The fix is running Herdr with its remote flag, which SSHes for you. The server runs on the box, the client runs on my Mac, and the remote session keeps my local keybindings and bridges my clipboard while showing the remote machine’s files. Run the heavy agents on the box, drive them from the laptop with my own ergonomics, and it stops mattering whether the lid is open. That’s the setup I’m working toward.

The parts I don’t love

I don’t want to oversell this, so here’s the defense.

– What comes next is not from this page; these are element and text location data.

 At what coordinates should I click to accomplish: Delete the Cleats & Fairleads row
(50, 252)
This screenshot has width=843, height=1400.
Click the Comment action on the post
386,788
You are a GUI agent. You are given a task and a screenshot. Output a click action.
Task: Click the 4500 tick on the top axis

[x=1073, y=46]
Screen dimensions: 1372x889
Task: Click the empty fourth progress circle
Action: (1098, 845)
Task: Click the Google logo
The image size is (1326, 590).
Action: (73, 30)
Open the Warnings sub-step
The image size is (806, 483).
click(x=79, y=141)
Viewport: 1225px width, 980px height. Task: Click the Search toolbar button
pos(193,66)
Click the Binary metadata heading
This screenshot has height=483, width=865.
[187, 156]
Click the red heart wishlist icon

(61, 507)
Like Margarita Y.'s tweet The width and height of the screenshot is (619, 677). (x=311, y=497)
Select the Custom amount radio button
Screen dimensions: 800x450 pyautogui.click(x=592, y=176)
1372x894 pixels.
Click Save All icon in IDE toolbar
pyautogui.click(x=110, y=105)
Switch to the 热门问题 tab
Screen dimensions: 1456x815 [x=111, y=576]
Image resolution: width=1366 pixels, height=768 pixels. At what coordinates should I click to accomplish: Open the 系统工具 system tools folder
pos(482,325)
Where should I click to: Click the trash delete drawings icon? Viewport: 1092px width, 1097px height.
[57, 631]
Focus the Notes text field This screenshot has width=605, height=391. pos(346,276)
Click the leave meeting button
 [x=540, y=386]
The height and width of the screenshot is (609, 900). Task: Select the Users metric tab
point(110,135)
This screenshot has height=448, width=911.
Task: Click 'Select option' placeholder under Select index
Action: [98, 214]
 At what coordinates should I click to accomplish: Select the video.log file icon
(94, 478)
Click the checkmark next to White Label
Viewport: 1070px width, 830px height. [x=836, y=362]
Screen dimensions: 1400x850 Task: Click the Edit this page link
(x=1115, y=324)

Windows support is early. The design leans on a Unix socket and a terminal PTY, so it grew up as a macOS and Linux tool. That doesn’t lock Windows users out: WSL2 has a real Linux kernel, so the Linux build runs there the way tmux does, and there’s now a native Windows preview beta behind a PowerShell installer. I haven’t run either myself, so I can’t tell you how clean they feel yet. If you’re on Windows, that’s the part I’d test before committing.

“Persistent” needs an asterisk, and Herdr is more honest about it than most. Detach or close the window and everything survives, because the server owns the processes. But stop the server or reboot, and the running processes stop with it. What comes back is a restore: your workspaces, tabs, and layout return, and supported agents relaunch into their previous conversations. Your dev servers and shell state do not. Agents come back. Running processes don’t. Worth knowing before you lean on it.

And it’s early. It’s pre-1.0, moving fast, and dual-licensed AGPL/commercial, which some shops steer clear of. I expect churn, and I’m fine with that for a tool I use directly rather than build on. Your tolerance may differ.

Everything I’ve described works today, on macOS and Linux, and it changed how I run parallel agents more than any tool I’ve tried this year. I’ll take the asterisks.